## İstenenler
1 - Hasırcı Hafız Mehmet Ağa metnine göre Hafız Mehmet Efendi'nin tahsil gördüğü yerlerin tümünü sırala.
2 - Hasırcı Hafız Mehmet Ağa metnine dayanarak yanıtla:
(a) Hasırcı Hafız Mehmet Ağa'nın doğum ve ölüm yılları nedir?
(b) Kur'an'ı kaç yaşındayken ezberlemiştir?
(c) Fihristin Zühdü Bey kısmında adı hangi sahifede ve hangi numarada geçer?

## Gösterilen Metin
########

HASIRCI HAFIZ MEHMET AĞA AİLE ŞECERESİ ve HAYATI
DOĞUMU 1804 ÖLÜMÜ 1886
(SOYAĞACI)
HASIRCI ZADE MEHMET AĞA (TÜZÜN) ŞAİR ve EDİP
Babası Kendisi doğmadan ölmüştür. Annesi ise 4 yaşındayken ölmüştür. Küçük Mehmet Büyük kardeşi H. Mustafa ağanın yanında büyümüştür:
Sekiz yaşındayken Kur’an’ı ezberlemesi kendisine Hafız adını takmıştır. Hafız Mehmet Efendi yirmi yaşına kadar Antep’te tahsil görmüştür.
Sonra Halep’e Şama giderek 4 yıl 6 oralarda kalmış tahsile devam etmiştir, sonra Mısır’a geçerek 6 ay kadar orada tahsil görmüştür.
Eserleri: İstanbul Yeni kapı Mevlevi hanesinde kâin Nafiz Paşa kütüphanesinde» Süleymaniye Kütüphanesine devretmiş olduğu Nafiz Paşa Zühdü Bey fihristi» vardır. Bu fihrist iki kısımdan ibarettir. Birinci kısmı "Nafiz Paşa" ikinci kısmı "Zühdü Bey" Kütüphanelerini havidir. Zühdü Bey kısmında 22. sahifede 541 Numarada şu isim görülür: Hasırcı zâde Hafız Mehmet Ağa.

########

## Veri Kümesinden Alıntı
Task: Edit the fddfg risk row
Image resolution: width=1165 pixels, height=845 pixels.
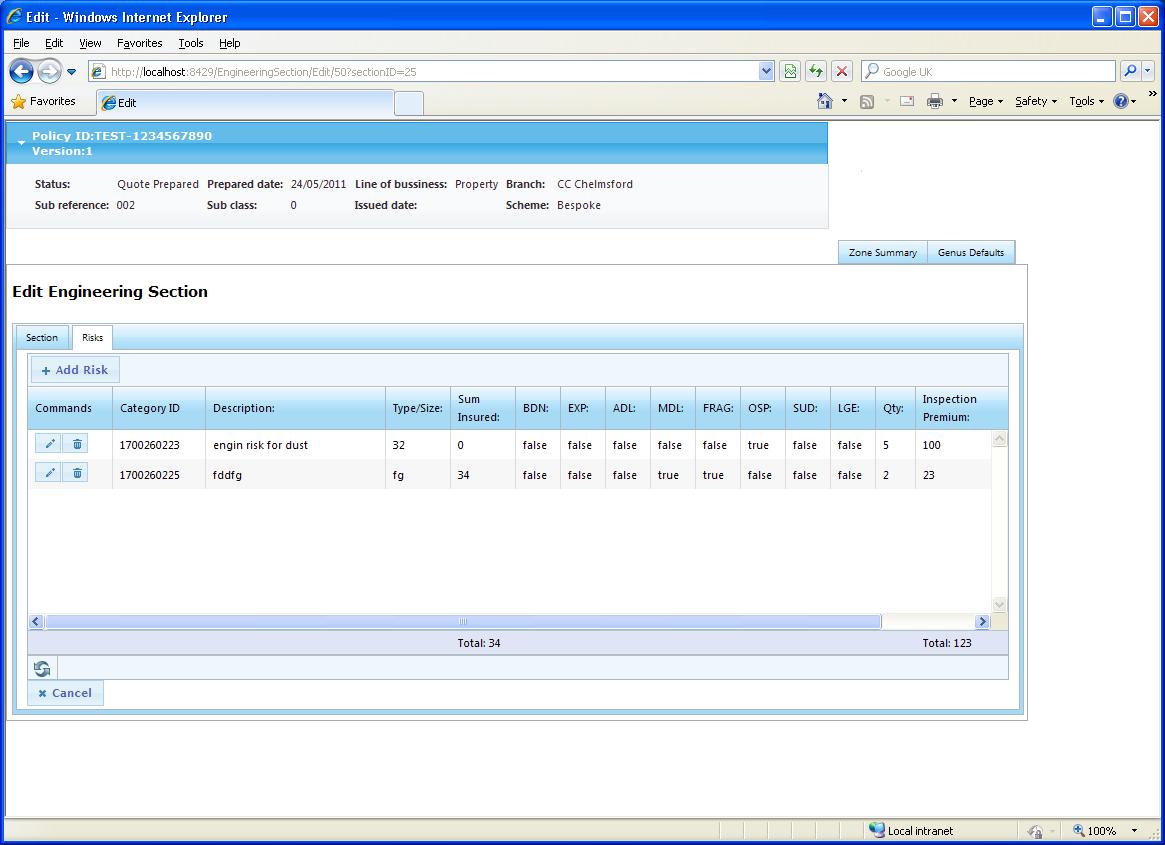Action: click(x=48, y=473)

########

## Çözülen Görevler
1 - Antep, Halep, Şam, Mısır

2 -
(a) Doğumu 1804, ölümü 1886.
(b) Sekiz yaşındayken.
(c) 22. sahifede, 541 numarada.